There is a difference between the two, amusement park rides are inspected regularly and if a ride fails you have a great case against the park and the inspector of that ride. When you look at the cases put against both ski resorts and amusement parks (As well as or high inspected industry Ex. Aviation, Automotive, etc) there is a reason that hardly any cases are won in court or settled. That because the second you get that ticket and sit on that lift you waive all your rights to sue that company, however if a mechanic signs off your car after it's fixed he is putting his neck out saying that this vehicle is alright to drive. If your car a couple weeks later breaks down and it results in your death or injury you can go right back to that mechanic and sue them as they told you that vehicle was alright. My local hill made me sign a waiver releasing my right to sue to get my season pass and then in order to get into the park I had to sign another waiver. I understand that if something happens I have little no leverage on them. If something happened and my board got wrecked I would be pissed too just like you are, there is no harm in asking for them to help you out however forcing the issue is going to get you no where and eventually they will just ignore you. Wanting a season pass after what they have already done is the definition of greed and your lucky the gave you anything.


----------



## Bones (Feb 24, 2008)

I think there's a huge difference between what you're "entitled" to and what you might get as a PR gesture.

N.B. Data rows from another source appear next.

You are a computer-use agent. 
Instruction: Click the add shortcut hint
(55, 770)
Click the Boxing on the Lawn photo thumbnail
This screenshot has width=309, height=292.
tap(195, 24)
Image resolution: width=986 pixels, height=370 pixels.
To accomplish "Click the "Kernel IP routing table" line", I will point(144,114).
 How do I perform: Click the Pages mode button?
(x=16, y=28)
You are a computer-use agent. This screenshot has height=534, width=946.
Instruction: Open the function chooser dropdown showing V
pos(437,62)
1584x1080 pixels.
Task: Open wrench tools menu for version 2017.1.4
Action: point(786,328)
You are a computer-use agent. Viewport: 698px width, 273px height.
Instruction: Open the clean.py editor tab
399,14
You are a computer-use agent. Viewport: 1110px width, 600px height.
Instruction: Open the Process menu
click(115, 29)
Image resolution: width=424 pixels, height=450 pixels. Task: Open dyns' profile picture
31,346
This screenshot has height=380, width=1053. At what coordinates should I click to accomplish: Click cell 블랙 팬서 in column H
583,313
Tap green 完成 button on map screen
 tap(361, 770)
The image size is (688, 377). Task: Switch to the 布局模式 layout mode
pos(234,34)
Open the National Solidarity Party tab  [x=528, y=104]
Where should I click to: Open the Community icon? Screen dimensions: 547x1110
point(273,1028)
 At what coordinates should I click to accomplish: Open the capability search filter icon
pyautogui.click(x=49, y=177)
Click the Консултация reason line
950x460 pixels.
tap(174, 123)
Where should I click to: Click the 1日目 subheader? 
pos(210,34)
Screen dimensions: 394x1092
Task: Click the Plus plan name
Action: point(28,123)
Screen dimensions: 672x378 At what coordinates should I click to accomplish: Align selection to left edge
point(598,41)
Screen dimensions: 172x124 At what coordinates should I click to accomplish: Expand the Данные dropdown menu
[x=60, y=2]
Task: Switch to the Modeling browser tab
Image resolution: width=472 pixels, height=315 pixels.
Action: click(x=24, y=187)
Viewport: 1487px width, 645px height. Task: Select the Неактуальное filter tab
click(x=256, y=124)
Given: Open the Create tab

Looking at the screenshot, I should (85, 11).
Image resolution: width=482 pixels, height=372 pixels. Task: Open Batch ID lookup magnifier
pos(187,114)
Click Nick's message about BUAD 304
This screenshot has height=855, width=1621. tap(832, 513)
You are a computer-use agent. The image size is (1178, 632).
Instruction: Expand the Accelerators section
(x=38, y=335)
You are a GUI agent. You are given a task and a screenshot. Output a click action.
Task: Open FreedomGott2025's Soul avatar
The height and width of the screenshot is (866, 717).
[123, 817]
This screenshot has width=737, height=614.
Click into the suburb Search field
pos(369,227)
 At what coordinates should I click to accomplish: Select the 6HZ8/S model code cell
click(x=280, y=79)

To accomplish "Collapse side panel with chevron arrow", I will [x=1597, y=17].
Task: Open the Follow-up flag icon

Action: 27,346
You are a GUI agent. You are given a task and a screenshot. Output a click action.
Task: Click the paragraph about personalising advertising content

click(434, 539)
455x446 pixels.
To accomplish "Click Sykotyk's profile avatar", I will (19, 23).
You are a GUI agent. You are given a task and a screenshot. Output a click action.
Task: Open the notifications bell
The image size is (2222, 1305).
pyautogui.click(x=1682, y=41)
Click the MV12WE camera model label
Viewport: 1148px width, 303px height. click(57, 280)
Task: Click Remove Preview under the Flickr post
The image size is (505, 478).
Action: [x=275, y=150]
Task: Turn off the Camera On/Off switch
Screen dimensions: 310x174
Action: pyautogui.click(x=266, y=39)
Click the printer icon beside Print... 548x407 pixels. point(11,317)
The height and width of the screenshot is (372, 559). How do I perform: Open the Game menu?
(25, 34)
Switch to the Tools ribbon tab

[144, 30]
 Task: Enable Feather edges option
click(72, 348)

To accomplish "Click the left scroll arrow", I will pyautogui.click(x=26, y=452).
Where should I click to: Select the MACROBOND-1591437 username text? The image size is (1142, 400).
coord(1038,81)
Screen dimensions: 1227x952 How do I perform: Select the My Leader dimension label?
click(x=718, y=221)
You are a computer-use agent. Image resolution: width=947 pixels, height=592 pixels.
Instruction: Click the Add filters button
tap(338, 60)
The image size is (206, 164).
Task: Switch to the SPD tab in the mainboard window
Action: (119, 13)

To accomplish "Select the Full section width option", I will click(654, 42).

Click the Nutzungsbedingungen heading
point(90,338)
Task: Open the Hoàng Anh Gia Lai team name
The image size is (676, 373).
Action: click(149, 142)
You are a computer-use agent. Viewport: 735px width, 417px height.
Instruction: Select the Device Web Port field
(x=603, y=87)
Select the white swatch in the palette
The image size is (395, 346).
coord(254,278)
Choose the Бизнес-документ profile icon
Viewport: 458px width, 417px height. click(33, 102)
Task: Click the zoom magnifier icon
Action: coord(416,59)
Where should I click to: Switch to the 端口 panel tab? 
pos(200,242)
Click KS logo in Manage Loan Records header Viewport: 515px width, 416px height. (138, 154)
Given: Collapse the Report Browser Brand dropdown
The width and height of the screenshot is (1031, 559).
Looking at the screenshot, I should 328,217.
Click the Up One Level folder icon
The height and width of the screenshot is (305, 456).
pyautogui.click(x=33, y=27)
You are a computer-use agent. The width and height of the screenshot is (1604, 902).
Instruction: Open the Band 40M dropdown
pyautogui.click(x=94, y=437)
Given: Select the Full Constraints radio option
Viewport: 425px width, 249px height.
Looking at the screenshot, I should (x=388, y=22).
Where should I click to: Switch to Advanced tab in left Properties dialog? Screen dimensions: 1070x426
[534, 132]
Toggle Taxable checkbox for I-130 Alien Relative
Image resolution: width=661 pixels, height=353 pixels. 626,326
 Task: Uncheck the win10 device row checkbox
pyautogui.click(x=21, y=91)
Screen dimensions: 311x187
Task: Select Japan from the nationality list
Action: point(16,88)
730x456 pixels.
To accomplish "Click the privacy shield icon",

IMO, what you're entitled to is a repair of your board. And even that is doubtful with the issues of waivers, assumed risk, proof of negligence, etc. There was no injury, so forget about comparing this to a personal injury settlement.

What you might be offered as a PR gesture might be very different. But again, IMO, if I were the resort manager, I wouldn't want to set the precendent of giving season passes away for equipment damaged in the park, there's be a constant stream of claims. I think, on this one, I'd be prepared to defend it in court if pushed that far after offering to repair.


----------



## little devil (Aug 18, 2009)

LouG said:


> because you expect the resort to cater to your every demand over the smallest, most insignificant thing.


HAHAHA A brand new board practically getting ripped off is the most insignificant thing? Calm down cash money. If it was my brand new board that got fucked up I`d be pissed to. Is he demanding more than what is reasonable. Most believe yes. It's up to the resort on how they wanna deal with it.

But to call a brand new board getting fucked up due to a faulty feature the most insignificant thing ur fucked, heads up ur ass. As much as the o.p. wanting a season pass. You both are fucked.


----------



## MistahTaki (Apr 24, 2010)

LouG said:


> You are greedy as hell, man, because you expect the resort to cater to your every demand over the smallest, most insignificant thing. I kind of wish they had put up a fight and given you jack shit. Then you'd start crying even more, try to sue them, and get nothing except years of legal red tape and a fatty lawyer bill. You have no case here kid. That they even fixed your board is more than enough compensation. Get the fuck over yourself.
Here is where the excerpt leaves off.